MADISON, Wis. — Cool weather has slowed corn and soybean growth in Wisconsin, but the rest of the state’s main crops are doing well, according to recent data released by the U.S. Department of Agriculture.
The agency reports that more than 70 percent of the corn crop last week, when most of the state saw overnight low temperatures in the 40s and some northern areas dropped into the 30s, The Wisconsin State Journal reported. About 75 percent of the soybean crop was in the good to excellent range.
Some parts of Wisconsin also received rain, which made fields too wet for some machinery to operate on.
“Crops look good but they have a long way to go before they are ready,” according to a report from Adams and Juneau counties in central Wisconsin. “Everyone has their fingers crossed that we don’t have a frost until the end of October.”
A report from Vernon County, in western Wisconsin, stated: “Fall-like weather in August has farmers concerned about what September weather will bring.”

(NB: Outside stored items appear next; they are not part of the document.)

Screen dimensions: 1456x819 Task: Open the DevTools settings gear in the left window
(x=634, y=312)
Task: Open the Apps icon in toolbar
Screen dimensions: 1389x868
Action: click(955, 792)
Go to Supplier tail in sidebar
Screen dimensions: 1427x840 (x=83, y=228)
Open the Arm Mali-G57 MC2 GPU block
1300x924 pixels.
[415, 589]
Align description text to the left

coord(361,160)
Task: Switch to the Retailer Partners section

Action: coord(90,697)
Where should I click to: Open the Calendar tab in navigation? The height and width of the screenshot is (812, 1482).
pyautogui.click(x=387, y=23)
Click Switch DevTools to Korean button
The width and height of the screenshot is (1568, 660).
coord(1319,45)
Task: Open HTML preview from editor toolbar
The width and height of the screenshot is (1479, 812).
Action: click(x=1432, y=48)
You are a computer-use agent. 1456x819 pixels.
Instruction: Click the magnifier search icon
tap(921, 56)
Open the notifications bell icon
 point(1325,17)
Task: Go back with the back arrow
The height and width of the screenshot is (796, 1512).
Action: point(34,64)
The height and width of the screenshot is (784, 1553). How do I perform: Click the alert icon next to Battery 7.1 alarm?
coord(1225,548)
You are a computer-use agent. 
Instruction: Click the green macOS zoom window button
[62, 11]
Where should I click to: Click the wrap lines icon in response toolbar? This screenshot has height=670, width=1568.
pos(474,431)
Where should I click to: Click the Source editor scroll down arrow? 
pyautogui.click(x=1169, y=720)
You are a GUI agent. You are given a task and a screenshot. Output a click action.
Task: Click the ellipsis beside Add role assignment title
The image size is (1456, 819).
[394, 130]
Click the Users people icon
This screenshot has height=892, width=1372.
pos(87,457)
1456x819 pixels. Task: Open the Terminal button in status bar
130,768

Almost 80 percent of the corn crop was in the dough stage or beyond, while and a third was in the fifth maturity stage, known as the dent stage, according to the USDA’s report. About 95 percent of the soybean crop had pods.
The agency also reports that a third alfalfa harvest was almost complete, while the fourth harvest was about halfway done. More than 70 percent of the potato crop and more than 80 percent of all hay were also rated in the good to excellent range.
Soil moisture was rated adequate to surplus for more of the state.